La denuncia della mamma di un ragazzo iscritto a una scuola paritaria di Lecco. “Dopo la diagnosi non hanno più voluto seguirlo. Ora ha cambiato istituto ma voglio delle scuse”.

Marco (lo chiameremo così) ha frequentato il primo anno di liceo classico in un istituto paritario di Lecco. "Avevamo scelto con cura la scuola, che si presentava come molto attenta alla persona e al suo sviluppo. Pensavamo che una realtà come quella potesse essere la scelta migliore per Marco che, in quel periodo, aveva avuto problemi di salute", spiega Marzia, la mamma di Marco.
Tra alti e bassi, il ragazzo supera il primo anno scolastico in maniera dignitosa. Ma il secondo, già dal mese di ottobre, è un disastro: pur mantenendo immutato l'impegno e le ore di studio, i risultati scolastici di Marco subiscono un crollo in tutte le materie. Non è, come probabilmente pensano alcuni insegnanti, semplice svogliatezza. Pochi mesi dopo arriva una diagnosi spiazzante: disturbo dello spettro autistico ad alto funzionamento. "Qui è iniziato il suo e il nostro incubo - ricorda la mamma - non solo per la diagnosi, che ci obbligava a rivedere tutti i progetti per il futuro. Ma soprattutto per la presa di posizione della scuola che si è rifiutata di venire incontro alle esigenze di nostro figlio".

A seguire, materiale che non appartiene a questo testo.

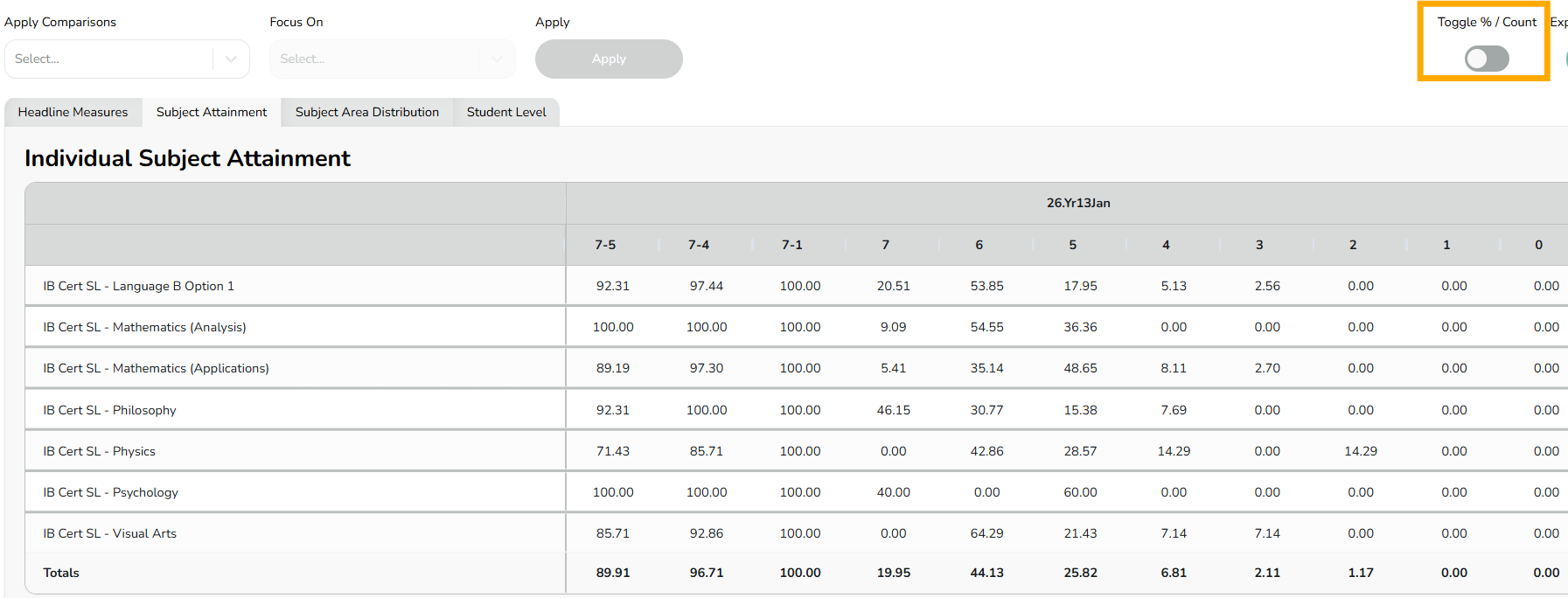Go to the Student Level tab
The height and width of the screenshot is (598, 1568).
pos(506,112)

Di fronte a questa situazione, la famiglia di Marco spera di trovare un sostegno nella scuola e negli insegnanti. Ma non appena viene pronunciata la parola "autismo" il preside decide che per Marco non c'è posto all'interno dell'istituto. Gli insegnanti avrebbero "chiuso un occhio" nel caso in cui il ragazzo avesse deciso di cambiare scuola per aiutarlo ad arrivare a fine anno scolastico. Nulla di più. "Non credevo alle mie orecchie - ricorda Marzia -. Non ho avuto nemmeno il tempo di esporre quelle che avrebbero potuto essere le modalità per aiutare mio figlio nel suo percorso scolastico".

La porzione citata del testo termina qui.